On the other hand, assuming that our original matrix ${\displaystyle A}$ is invertible, this matrix ${\displaystyle X_{1}}$ has columns ${\displaystyle A^{-1}b,A^{-1}v_{2},\ldots ,A^{-1}v_{n}}$, where ${\displaystyle v_{k}}$ is the ${\displaystyle k}$ th column of the matrix ${\displaystyle A}$. Recall that the matrix ${\displaystyle A_{1}}$ has columns ${\displaystyle b,v_{2},\ldots ,v_{n}}$. Hence we have ${\displaystyle x_{1}=\det(X_{1})=\det(A^{-1})\det(A_{1})={\frac {\det(A_{1})}{\det(A)}}}$, as wanted. The proof for other ${\displaystyle x_{j}}$ is similar.

------------------------------------------------------------

**Work instruction**
Answer these questions from the passage:
1. What does the passage assume about the original matrix A?
2. What are the columns of the matrix A_1?
3. What does the passage say about the proof for the other x_j?
The data after this point is separate material with no connection to the passage.

**Dataset extract**
------------------------------------------------------------

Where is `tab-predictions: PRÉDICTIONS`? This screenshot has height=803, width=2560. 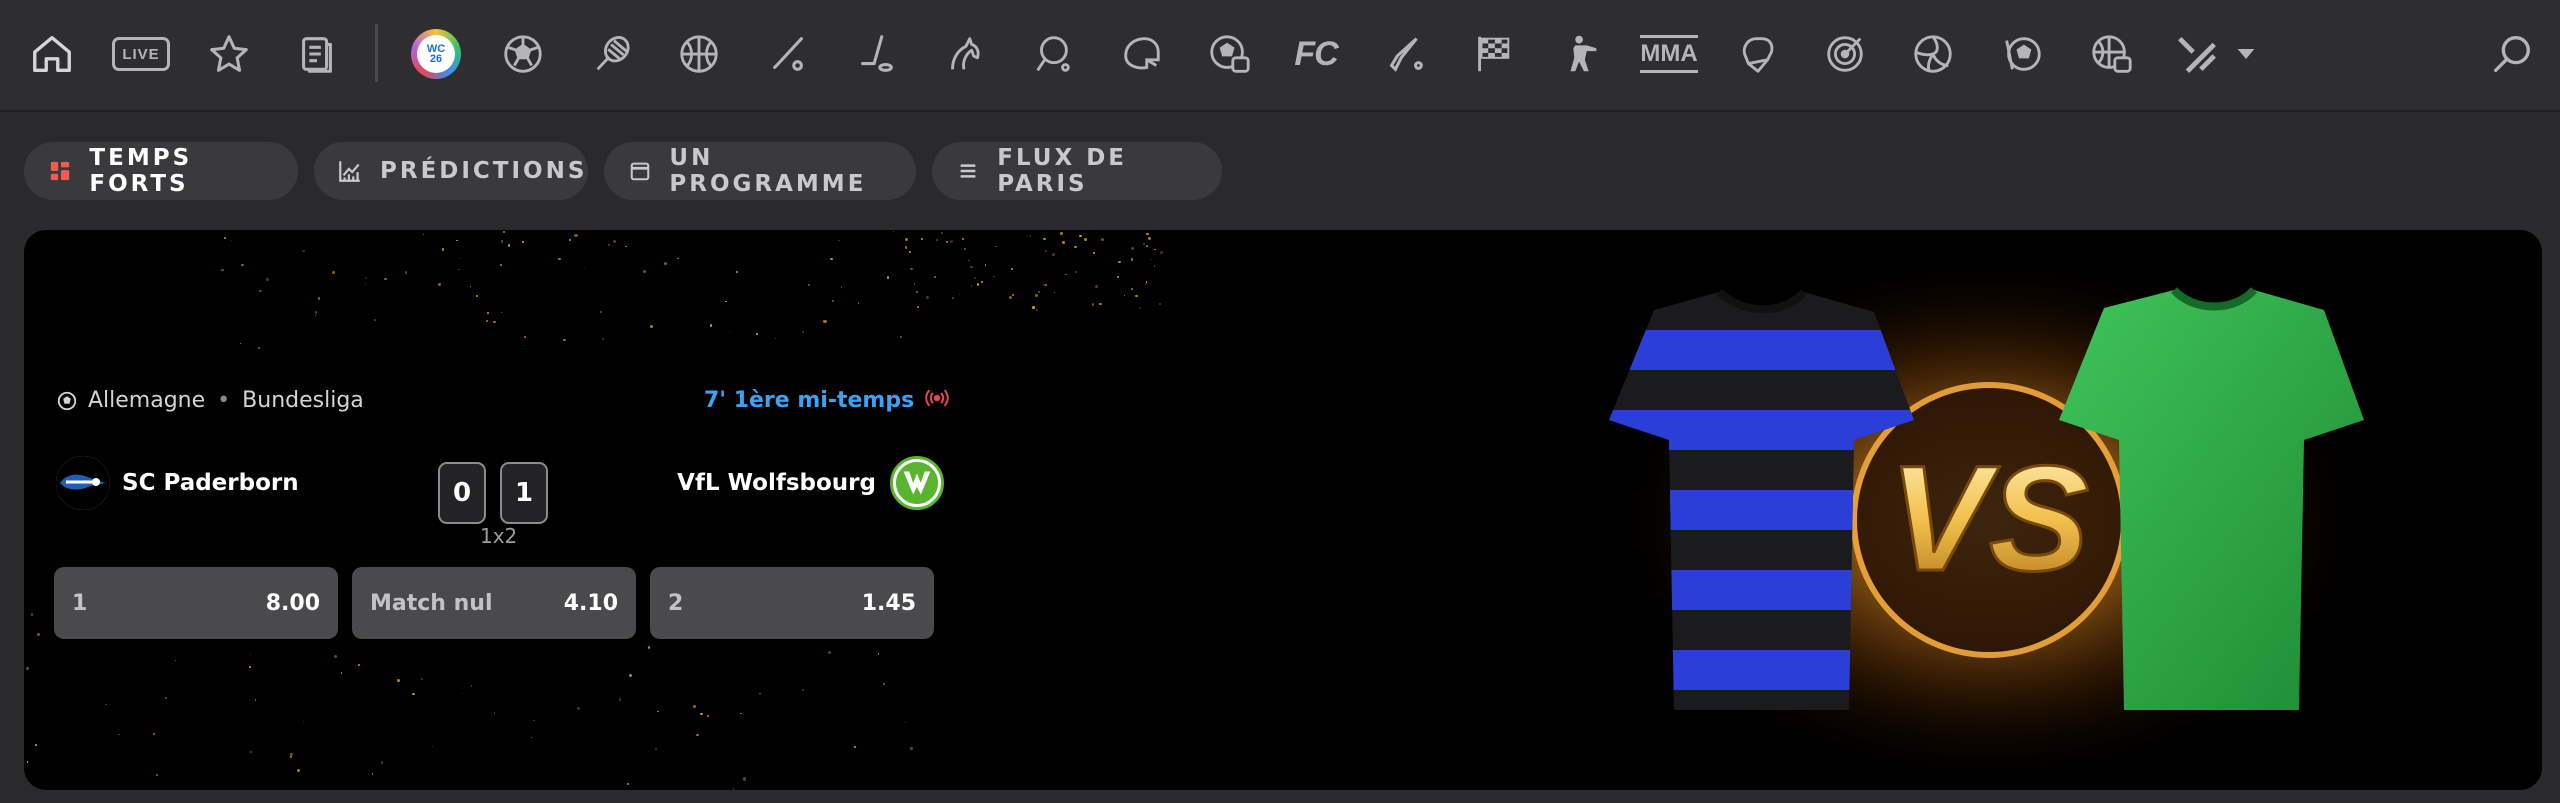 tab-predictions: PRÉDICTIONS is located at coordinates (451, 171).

------------------------------------------------------------

**Task answer**
1. That it is invertible.
2. b, v_2, …, v_n.
3. It is similar.